What I've found really helpful for him has been
working through the relaxation protocol (can email you a copy)

teaching a 'relax' cue

TTouch and massage sessions (from me)

individualised homeopathy

Valerian tincture (to begin with we used this twice daily in his food for about 6 months then weaned him off)

Valium given in small doses to block memory formation when something really scary happens like a huge set of fireworks or a thunderstorm

What didn't help us

DAP of any kind

skullcap/valerian tablets

CSJ calm down herbs

other 'generic' anti-anxiety stuff

t-shirts or wraps

ignoring him!

I think its worth emphasising that for Finn his nervousness/anxiety/stress was very strong and involved physiological reactions like constant pacing, panting, staring, drooling etc. The specialist we spoke to felt that the stuff that had not worked for us was simply not strong enough to get through to his system.

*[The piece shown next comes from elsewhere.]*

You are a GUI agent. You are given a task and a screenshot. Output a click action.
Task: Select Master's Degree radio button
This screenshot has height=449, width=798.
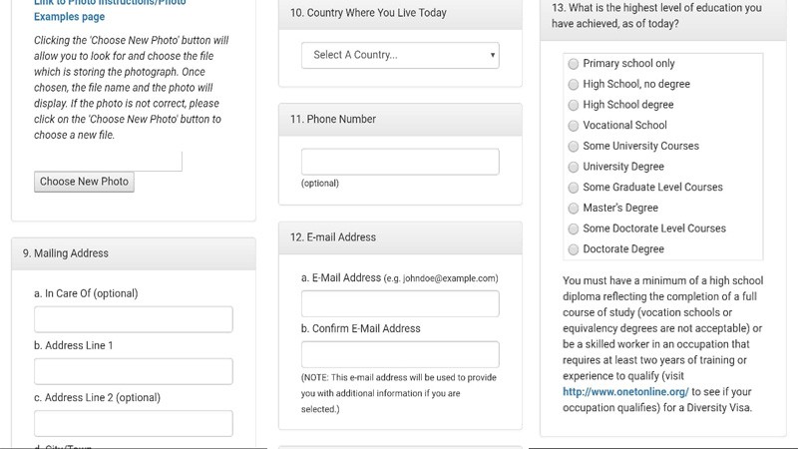574,209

Personally if your dog is really scared I would only walk her when its daylight and early enough there won't be any fireworks. Walk her on a harness AND flat collar (martingale type prevents escape without tightening too much). It really depends on the strength of the reaction, but until this year there would have been no point keeping Finn in the scary location as he would not have come out of the panic state. This year though that has been possible and we can now stay out and play ball - its taken 5 years to get this far though!
Since things have started going off its really much to late to start desensitising - I'd download the mp3 file and save it for after the fireworks.